The focus of Polytrope's FileMaker development work is on improving CMAssistant, our circulation management solution, but we do custom development and advisory consulting work for special clients from time to time. Our clients are mostly small businesses making big impacts in their markets. Here is a selective list of our present and past consulting clients:

  • The Chicago Public School District. We developed a system using a Filemaker Pro database as the back end and a PHP-powered Web user interface that was used by CPS to do its district-wide self-analysis in 2006. Well over 1000 users were accessing the solution every week.
  • WorldWide Incentives, a Dallas-based incentive travel firm. Client travelers complete information about their travel preferences using online forms; data is stored in FileMaker Pro 8. The boss can access the site either through the Web or directly over the WAN using FileMaker Pro. The databases are stored at our hosting service, Point in Space, up in New Hampshire. WorldWide Incentives is in Dallas. Nevertheless, the primary inside user can launch FileMaker Pro and open and use the remotely-served database as if it were stored right on his own hard disk.
  • Moriarty & Leyendecker, a law firm in Houston specializing in mass tort litigation. We were hired originally to help develop a database used to track the tens of thousands of potential claimants in a large lawsuit. In 2003, we designed and developed a solution to keep track of roughly a thousand potential plaintiffs and their complex medical histories; this solution is used by users and three law firms in two states. Most recently, M&L called us with an urgent request for a database to store and analyze juror information during the jury selection process. This solution, which was built in three days at a cost of roughly $2000, was used by the attorneys to select a jury that returned a multi-million dollar verdict in favor of M&L's clients--every dollar the attorneys had asked the jury for.

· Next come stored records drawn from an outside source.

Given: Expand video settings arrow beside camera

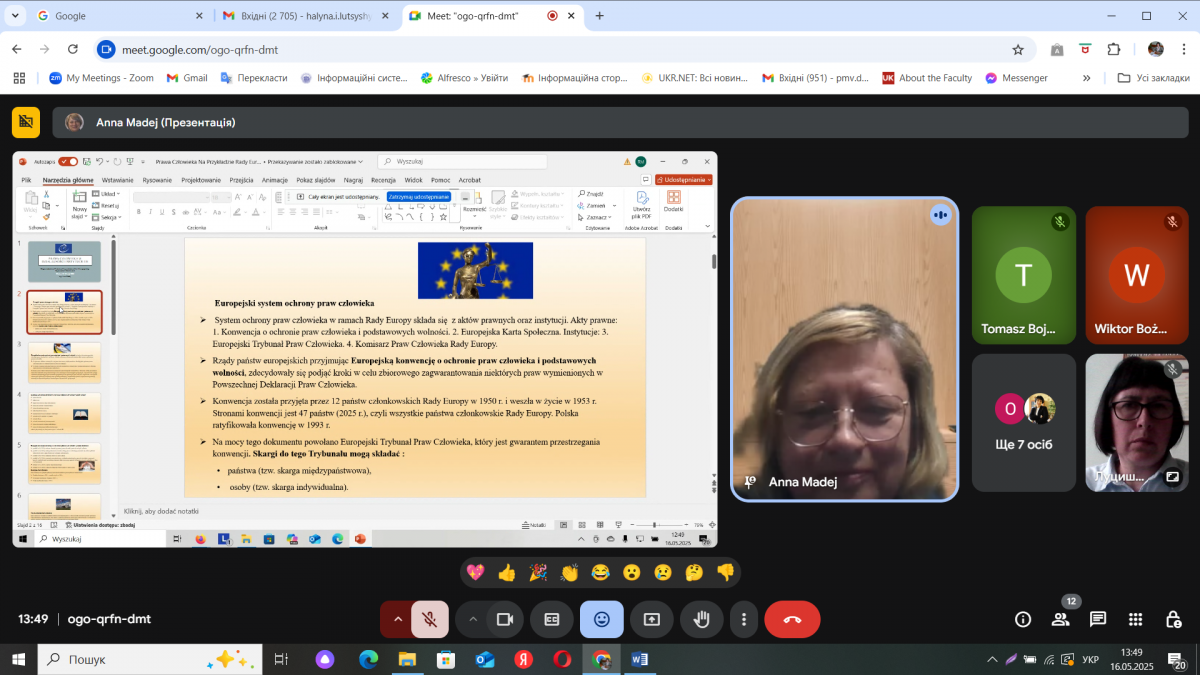Looking at the screenshot, I should [473, 620].
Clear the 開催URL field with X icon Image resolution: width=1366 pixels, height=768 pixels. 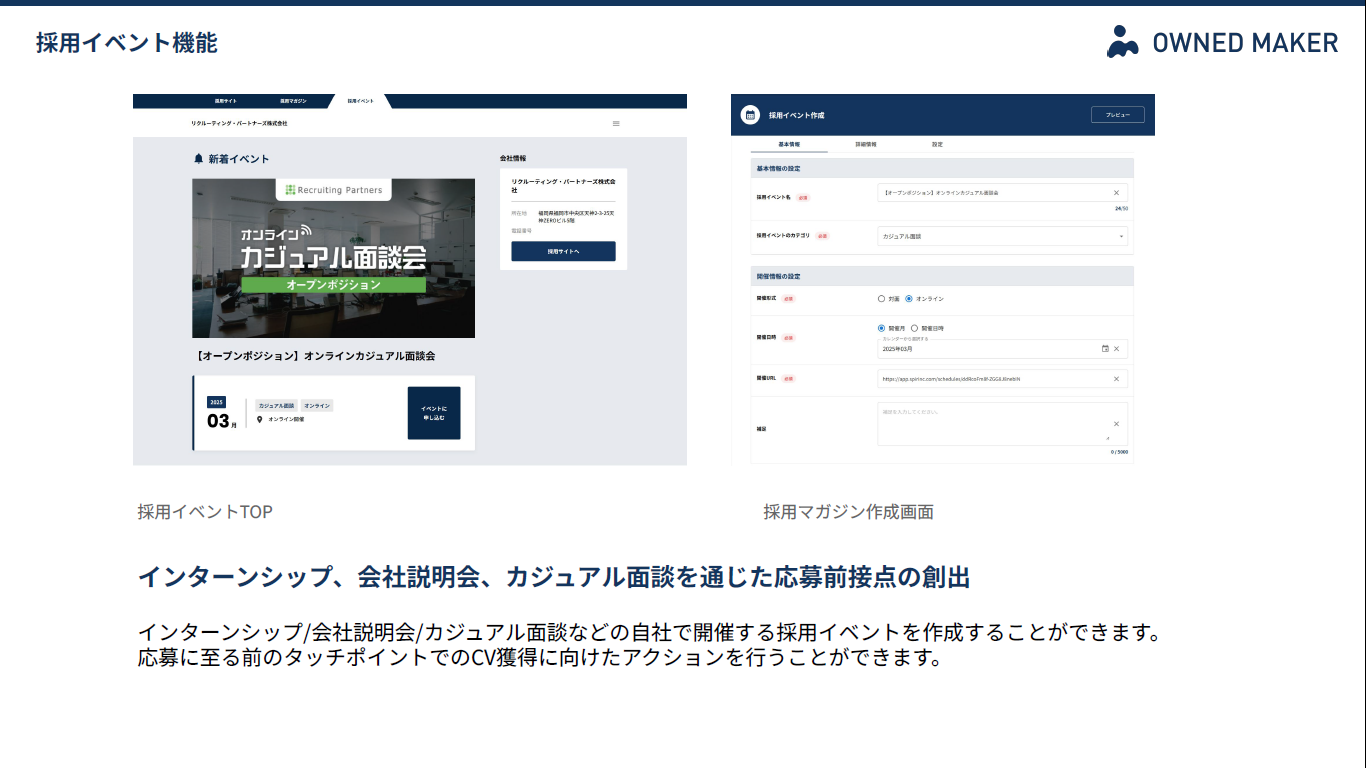[x=1116, y=379]
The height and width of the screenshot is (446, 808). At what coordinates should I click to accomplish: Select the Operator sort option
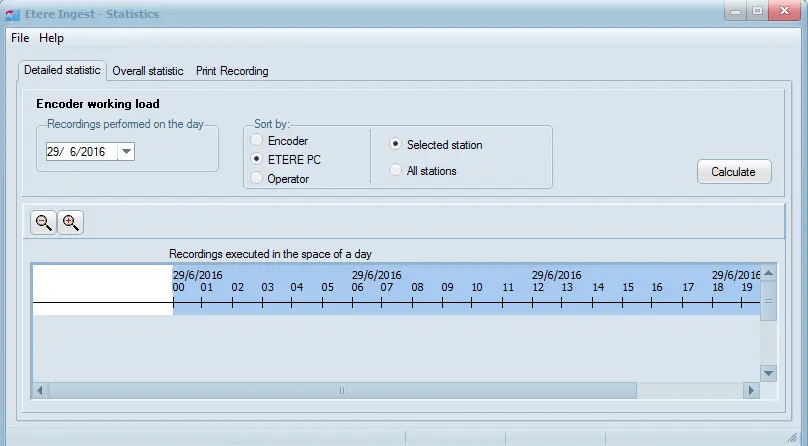pyautogui.click(x=257, y=178)
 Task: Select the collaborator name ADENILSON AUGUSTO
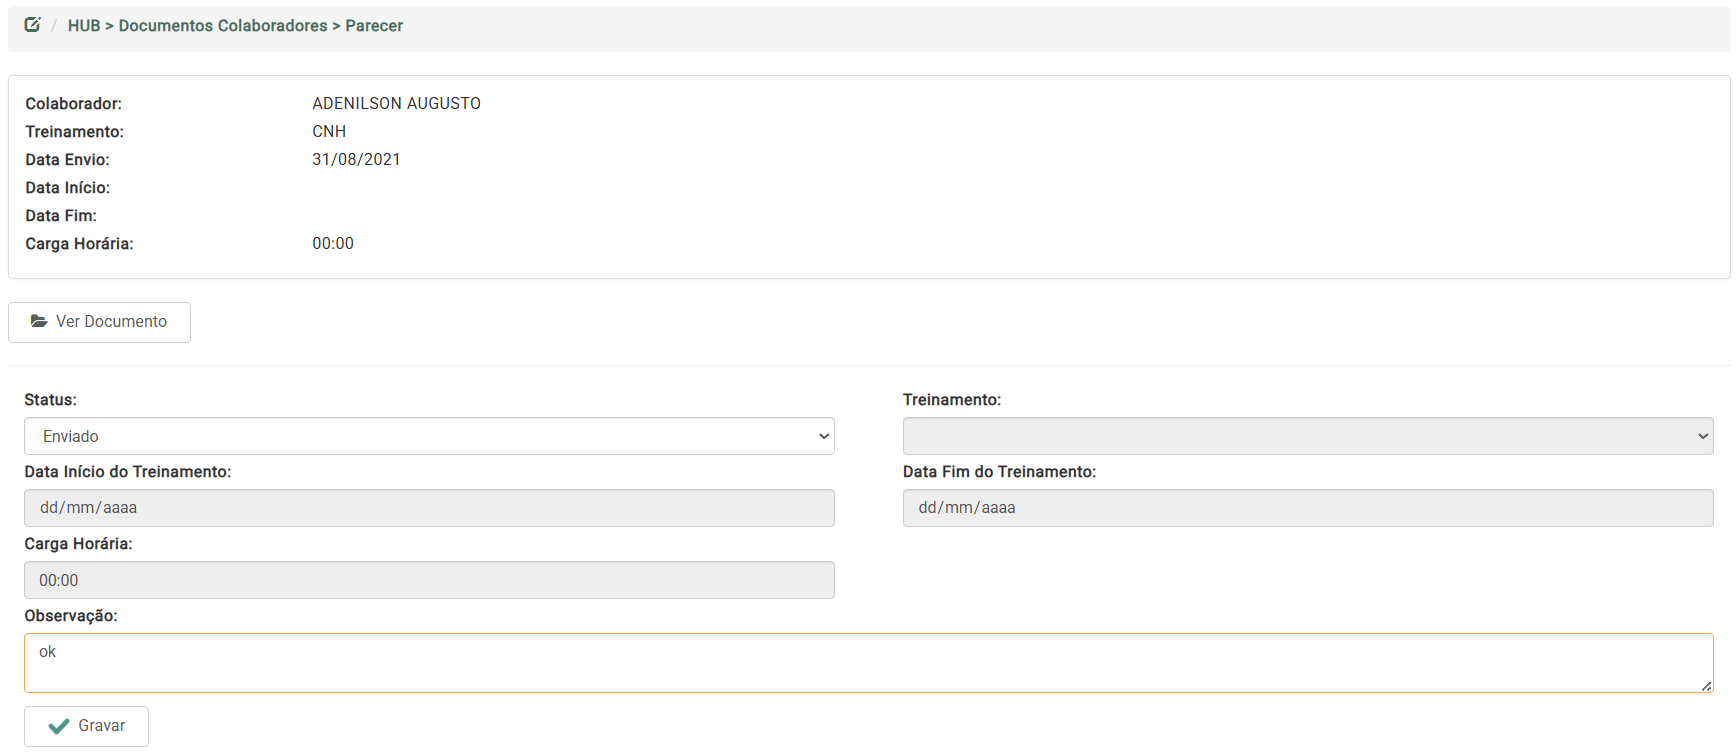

  • The Full Gospel Fellowship, Irving Texas. This small office runs a world-wide ministry and everything depends upon a FileMaker solution. We didn't develop the solution: we were called when the solution "got sick." We repaired the solution and provided recommendations on how best to share FileMaker solutions on a network and avoid problems in the future.
  • The Houston Teachers Institute at the University of Houston. HTI runs a tremendously successful program that brings teachers in the Houston area to the UH campus for serious, grad-school style seminars under the leadership of UH professors. The solution Polytrope developed for HTI is a modified school enrollment solution, used to process applications to the seminars, to store information about fellows, seminar leaders and seminar topics, etc.
  • The Galveston Daily News, Texas' oldest newspaper. We helped online services editor Greg Mefford figure out how to put the Galveston Daily News online, taking control of this process back from an application service provider that had been charging thousands of dollars a month.
  • The Daily Court Review, Houston, Texas -- not quite as old as the Galveston Daily News, but almost. Working with systems coordinator Colleen Carrizales, we built a custom solution that helps the Daily Court Review track its publication work orders as they come in.
  • Ant & Dec productions, Ltd., of London, producers of the most successful Saturday morning television show in the U.K. We built a solution named "Vermeer" to help Ant & Dec keep track of the thousands of videotapes that are involved in the production of their weekly program (or "programme").
  • Datagraf, an award-winning graphics and web design firm in Denmark. One of our most interesting jobs, but not one of our most satisfying. Datagraf's client was a school of journalism in Århus, Denmark, that wanted to put its course schedule and registration database on the Web. We advised that the existing database needed substantial redesign in order to work effectively on the Web; the school decided to go forward without the redesign. We did most of the work in Texas, traveling only once to Denmark at the end of the project. Ultimately and regrettably, our predictions came true: The site worked but performance was not good.
  • BindView Development, Houston-based makers of network administration and security software. We redesigned BindView's training curriculum from scratch and wrote a series of coursebooks for them.